Screenshot grounding data
'''
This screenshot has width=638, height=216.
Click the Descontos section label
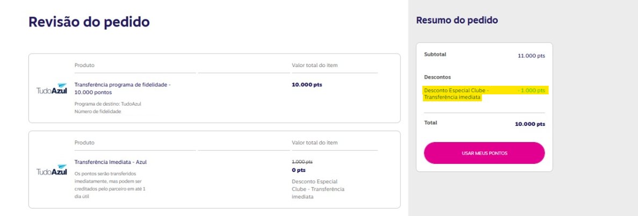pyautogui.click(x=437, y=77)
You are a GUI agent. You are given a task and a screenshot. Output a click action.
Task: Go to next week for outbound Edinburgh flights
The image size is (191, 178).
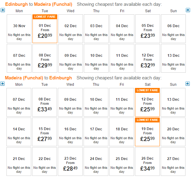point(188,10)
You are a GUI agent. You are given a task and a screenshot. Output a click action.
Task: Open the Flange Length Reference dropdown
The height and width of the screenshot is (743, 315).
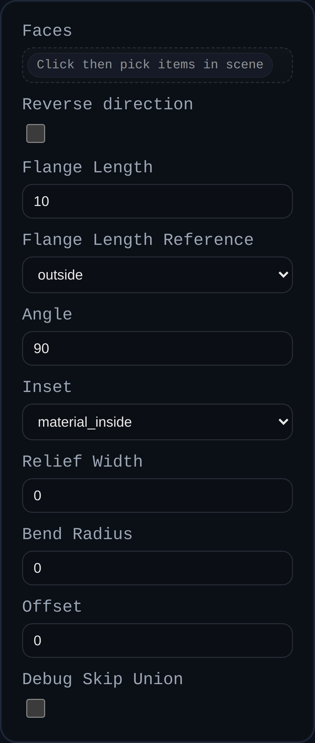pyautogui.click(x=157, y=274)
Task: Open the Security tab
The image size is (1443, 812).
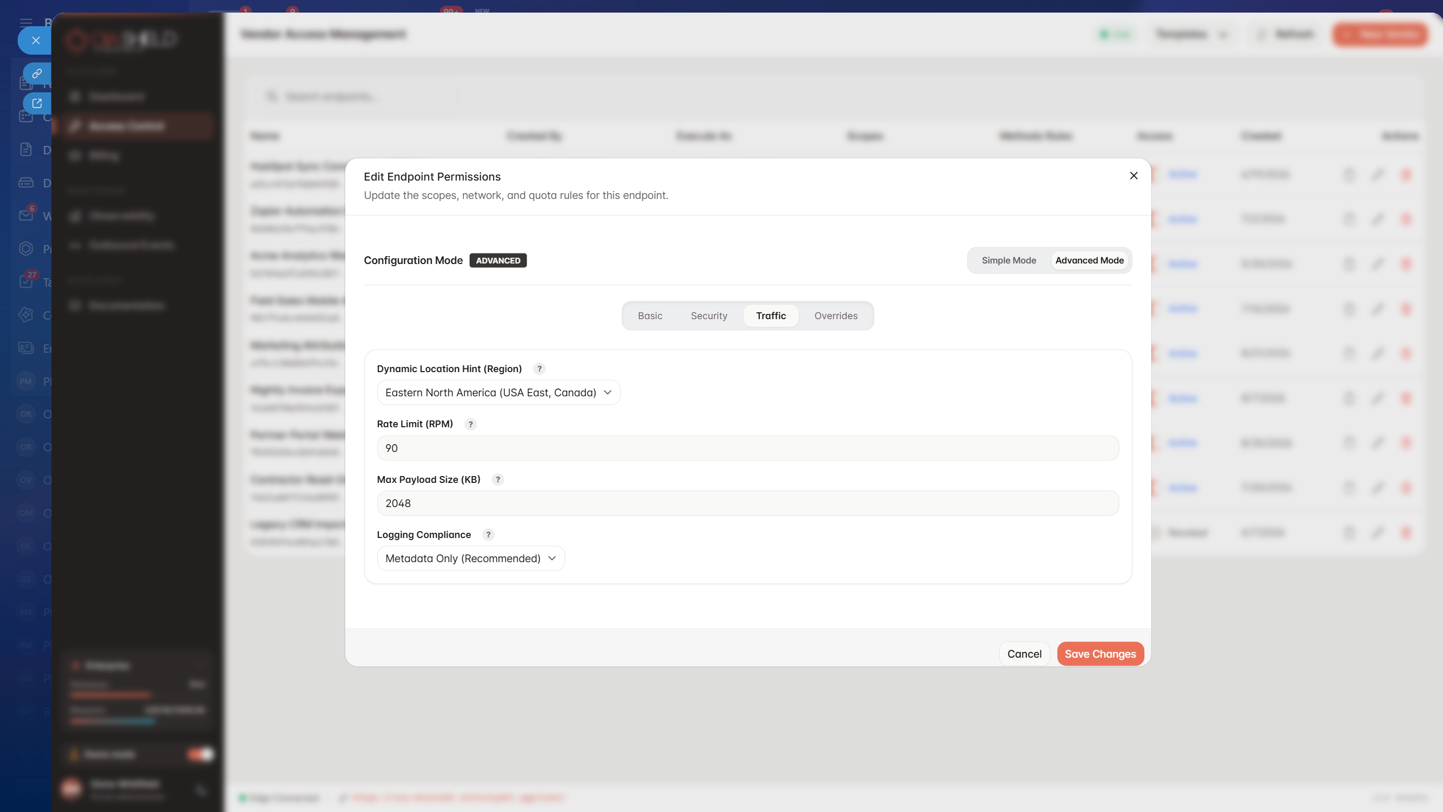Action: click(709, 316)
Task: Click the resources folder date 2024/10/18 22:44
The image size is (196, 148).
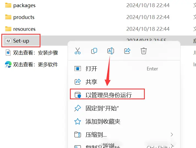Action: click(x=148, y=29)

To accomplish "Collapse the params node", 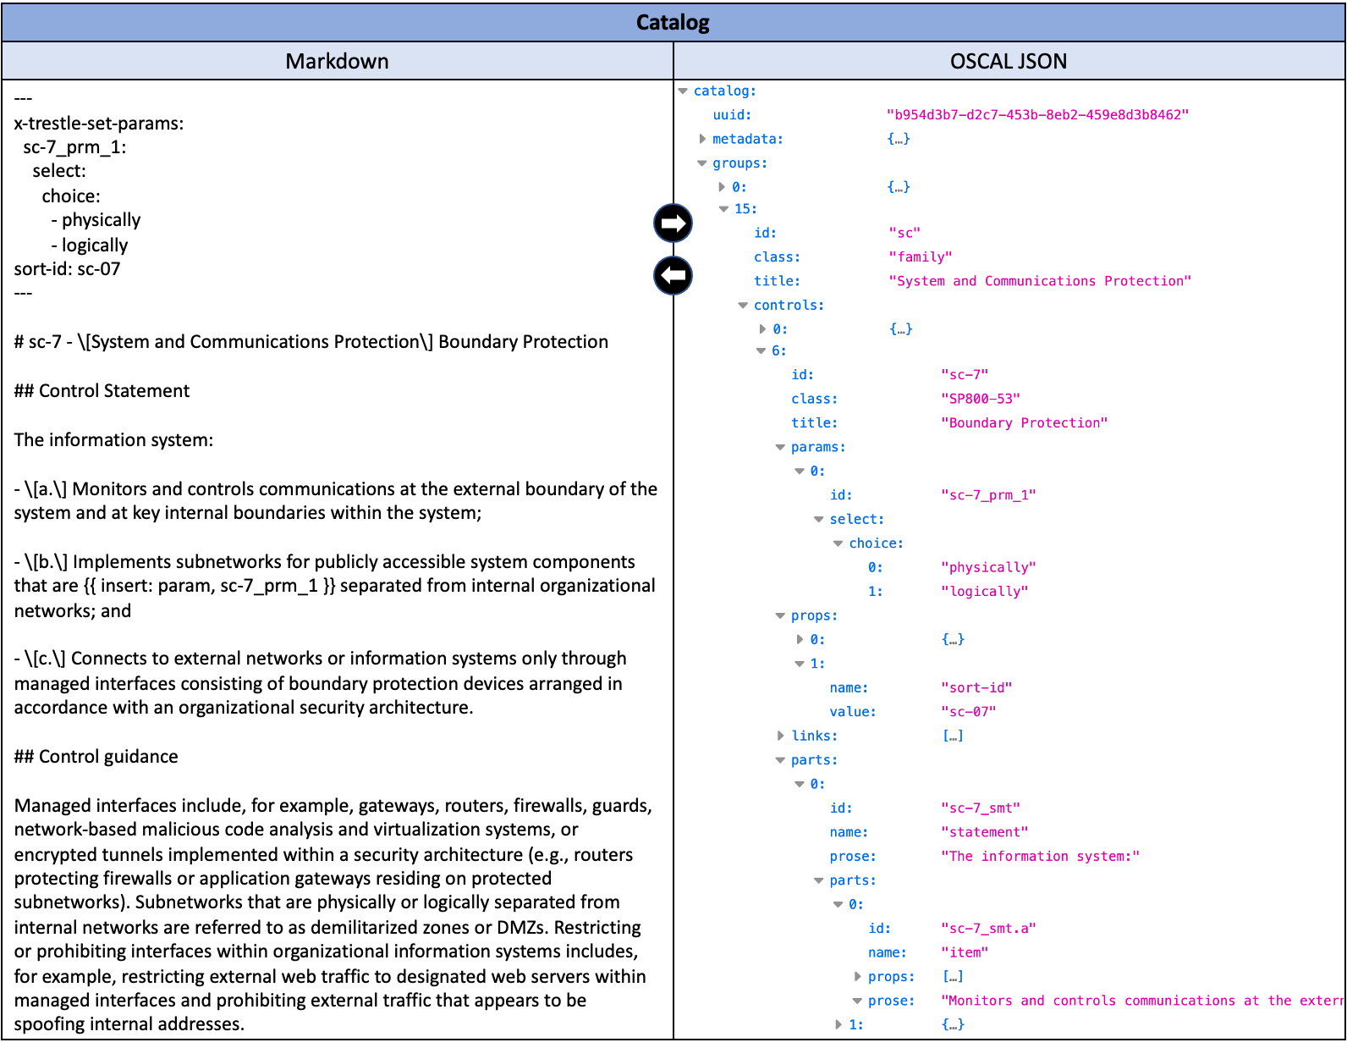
'''
Without including any pictures, output each entry above exactly as it appears.

→ **Response to the exercise**:
This screenshot has width=638, height=216.
Click the Descontos section label
pyautogui.click(x=437, y=77)
You are a GUI agent. You are given a task and a screenshot. Output a click action.
Task: Go to next week for outbound Edinburgh flights
The image size is (191, 178).
point(188,10)
You are a GUI agent. You are given a task and a screenshot. Output a click action.
Task: Open the Flange Length Reference dropdown
The height and width of the screenshot is (743, 315).
pyautogui.click(x=157, y=274)
Task: Open the Security tab
The image size is (1443, 812).
Action: click(709, 316)
Task: Click the resources folder date 2024/10/18 22:44
The image size is (196, 148).
Action: click(x=148, y=29)

To accomplish "Collapse the params node", 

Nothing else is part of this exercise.